**What the task requires**
Entries follow. Return each line that contains the word "agent".
━━━ Dataset excerpts
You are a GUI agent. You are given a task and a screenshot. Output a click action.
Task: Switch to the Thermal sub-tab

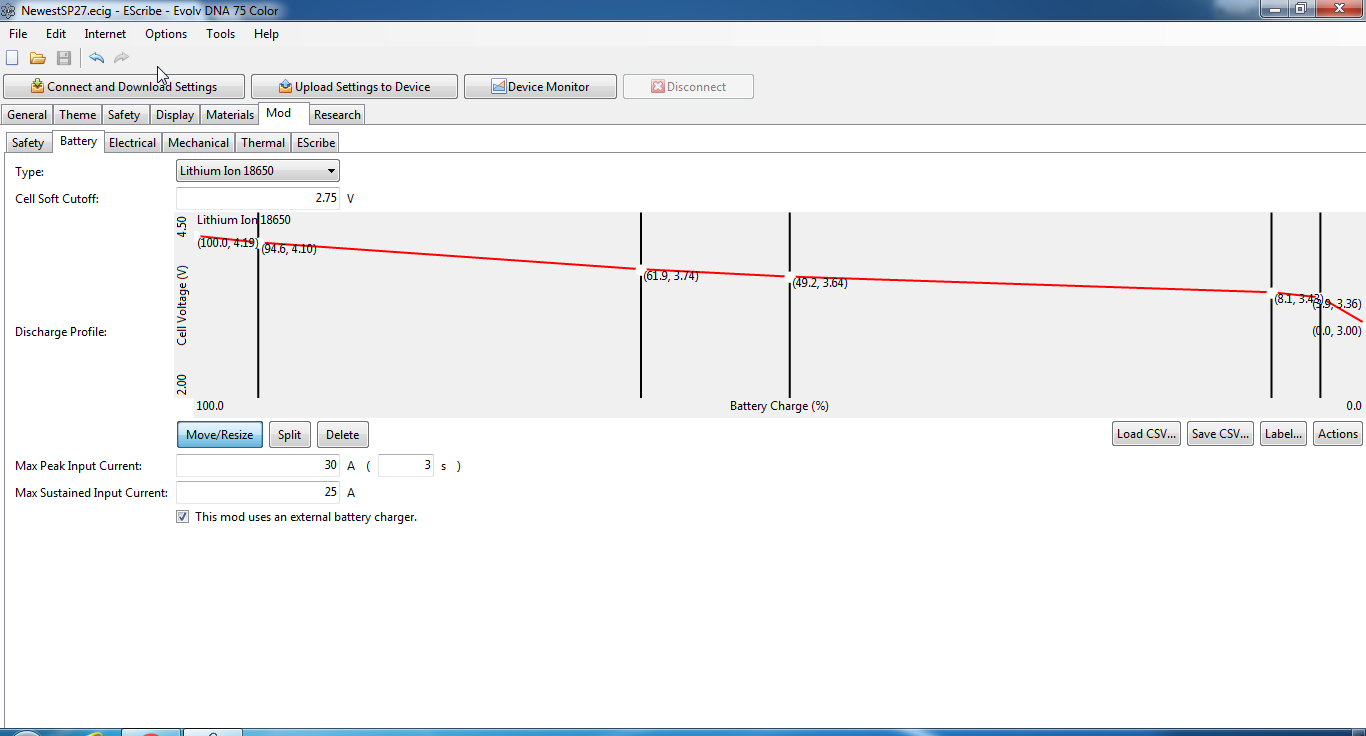click(x=263, y=143)
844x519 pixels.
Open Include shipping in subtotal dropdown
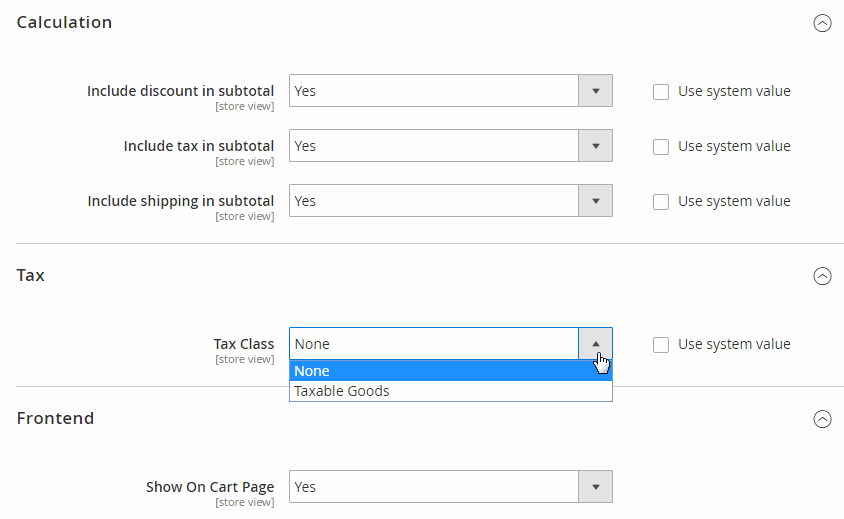pyautogui.click(x=434, y=201)

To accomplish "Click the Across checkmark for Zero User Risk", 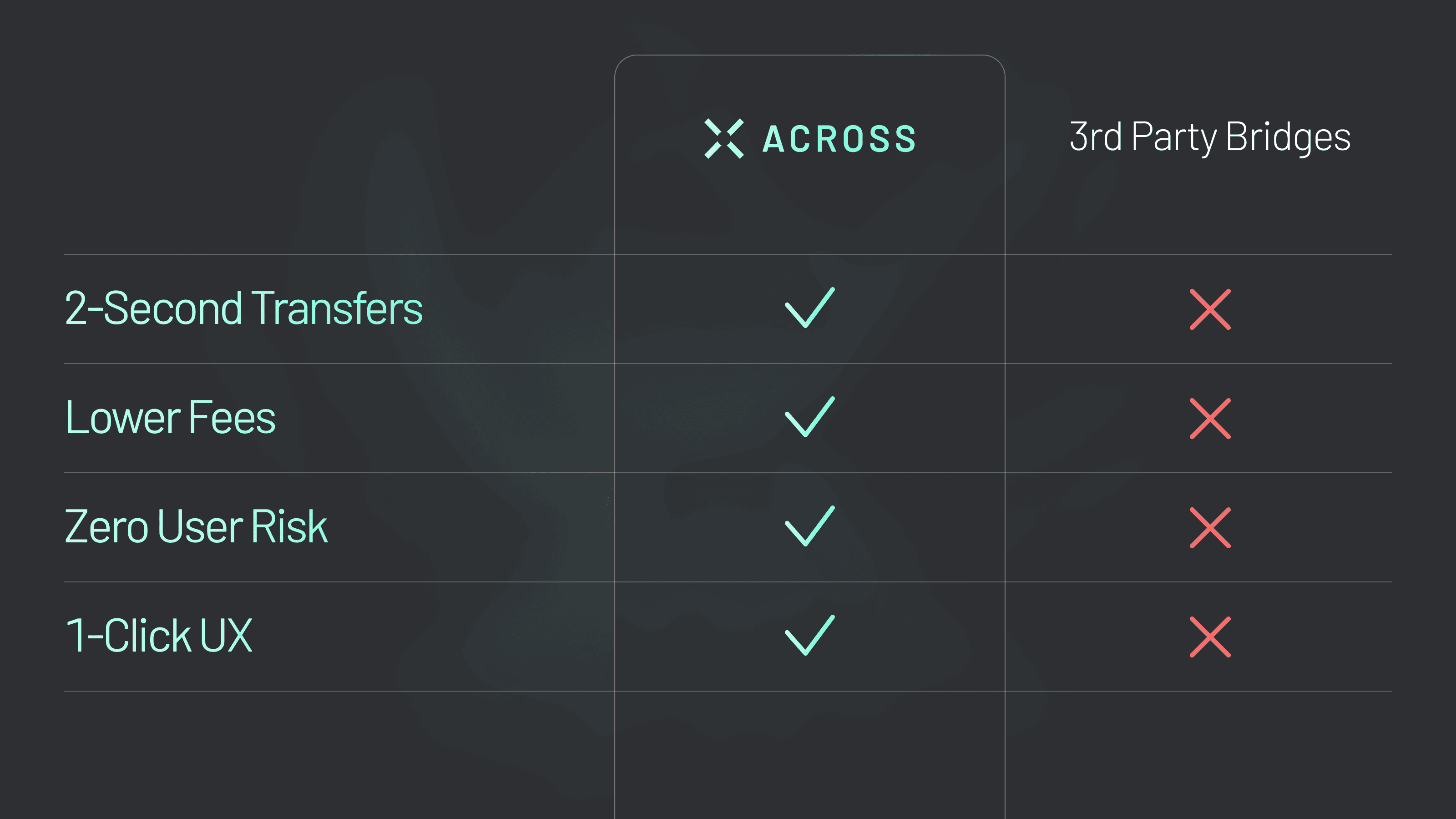I will (x=809, y=526).
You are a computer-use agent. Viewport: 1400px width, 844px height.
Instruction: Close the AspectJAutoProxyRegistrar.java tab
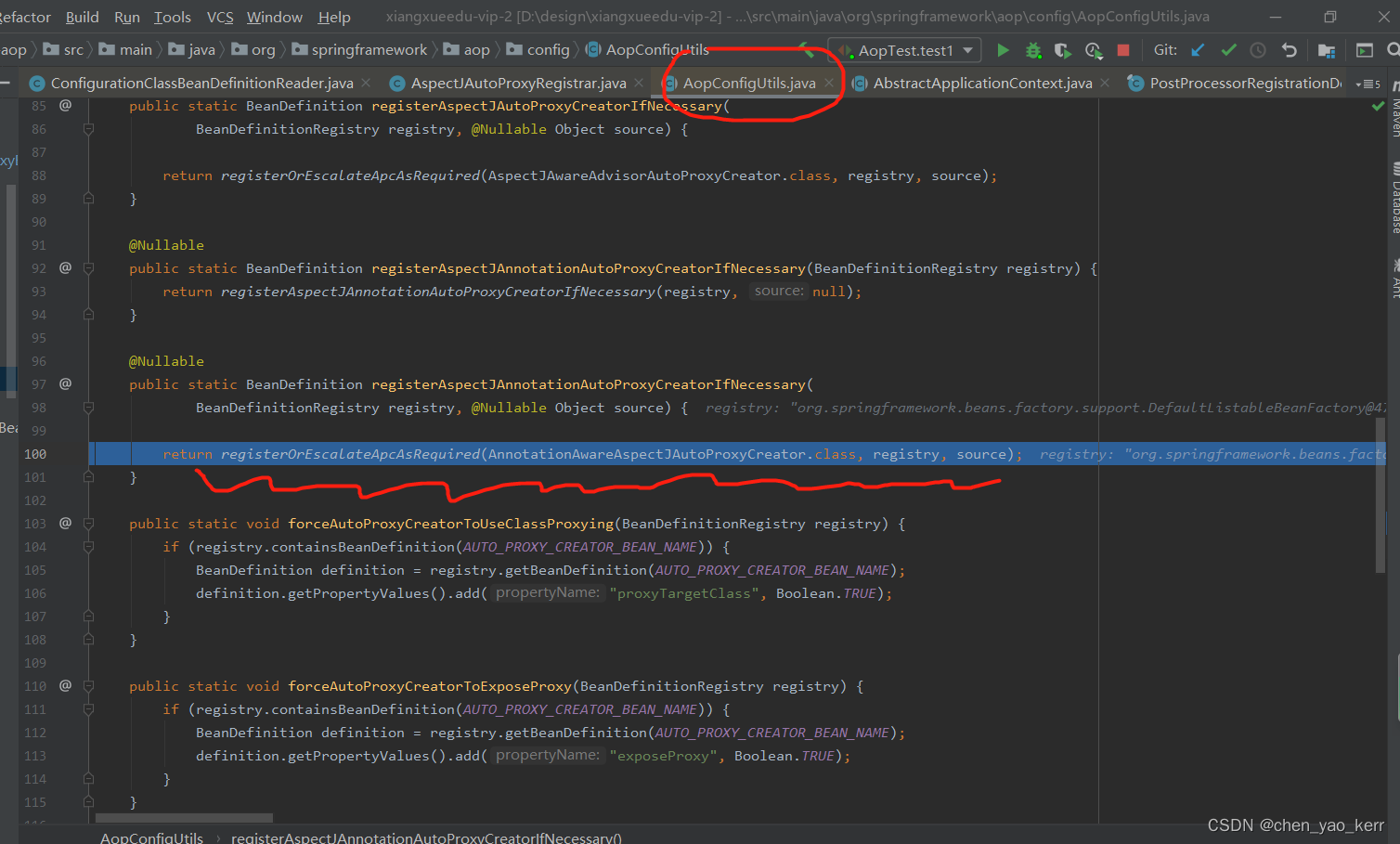(639, 84)
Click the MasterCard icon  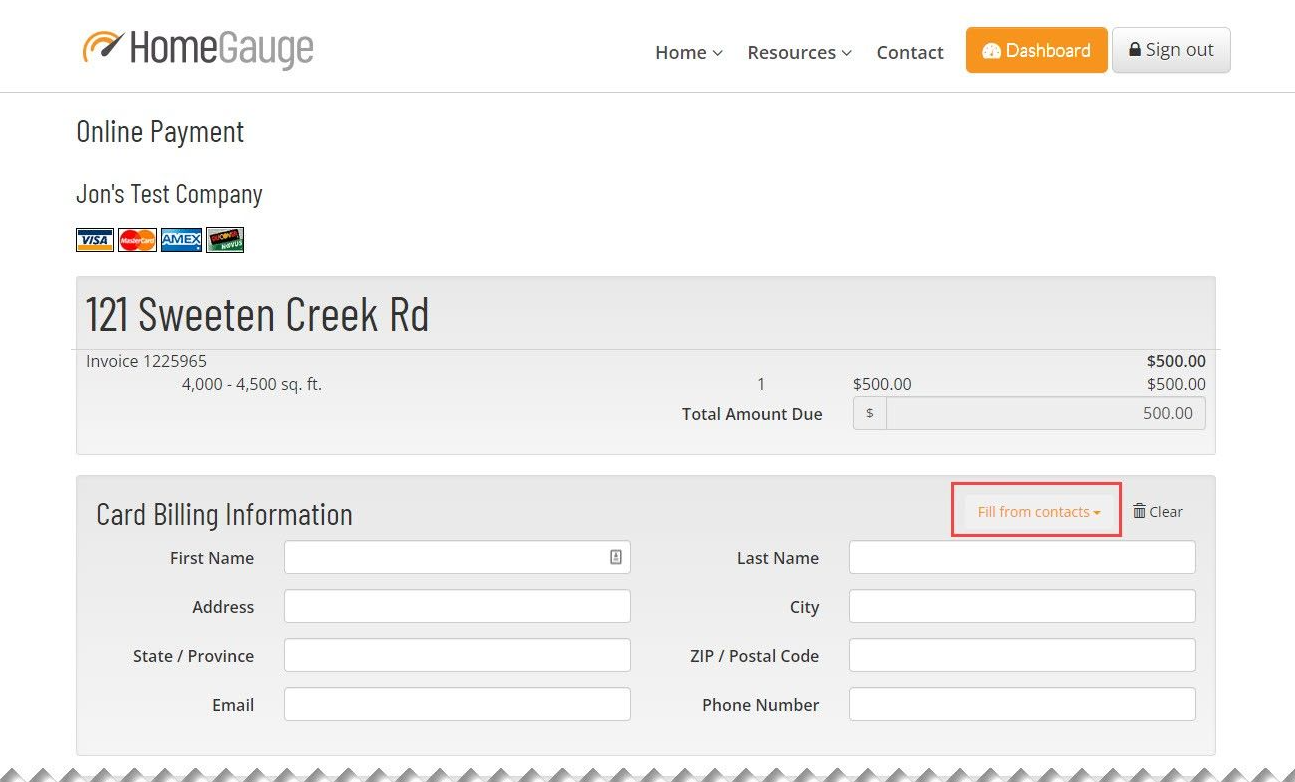(x=137, y=240)
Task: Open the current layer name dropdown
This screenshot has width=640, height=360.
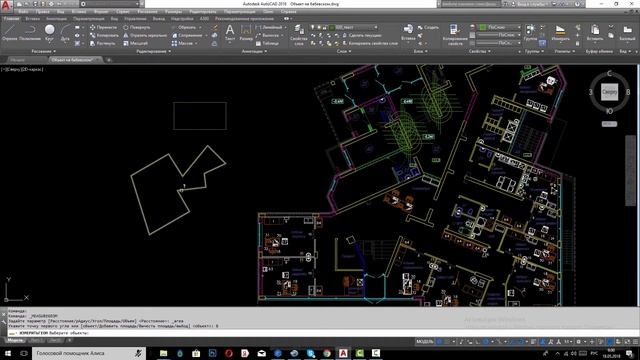Action: (353, 27)
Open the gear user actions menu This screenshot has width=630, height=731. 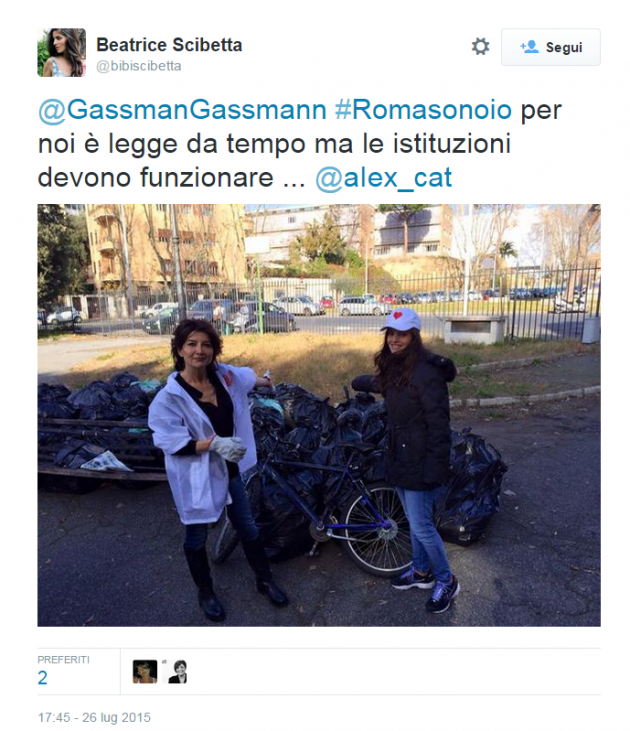pos(480,47)

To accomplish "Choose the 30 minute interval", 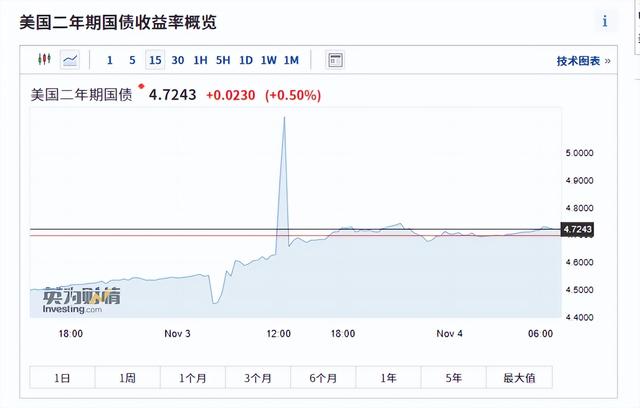I will [x=178, y=60].
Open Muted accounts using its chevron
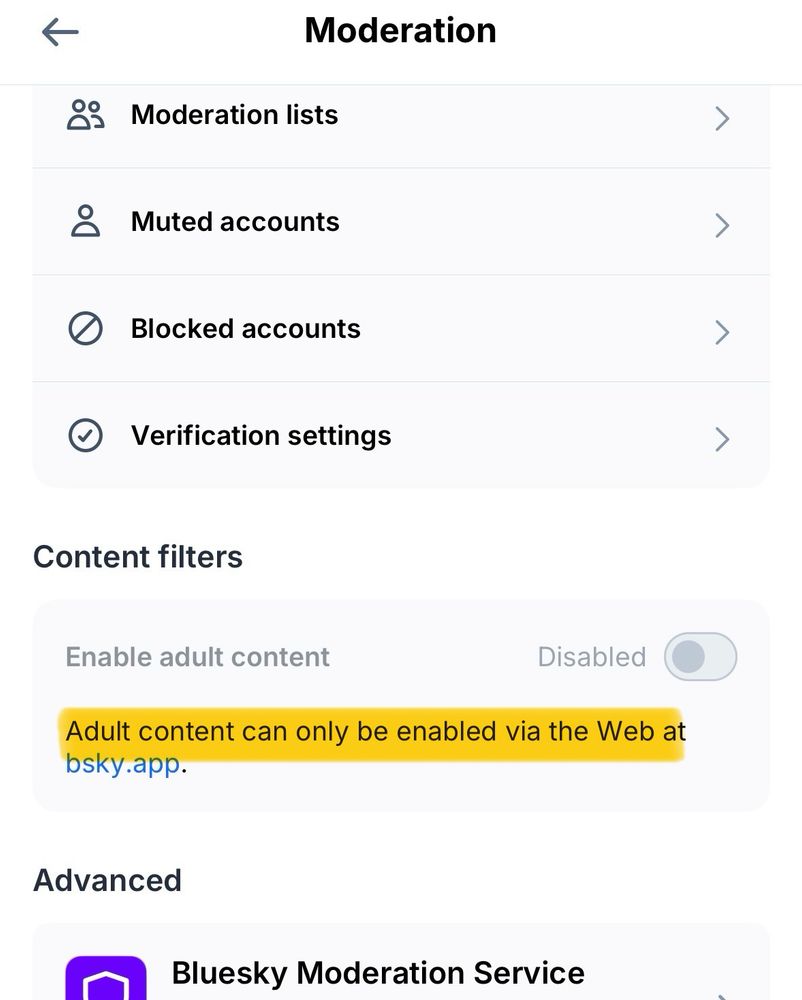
━━━━━━
**Task answer**
You are a GUI agent. You are given a task and a screenshot. Output a click action.
You are a computer-use agent. Viewport: 1400px width, 844px height.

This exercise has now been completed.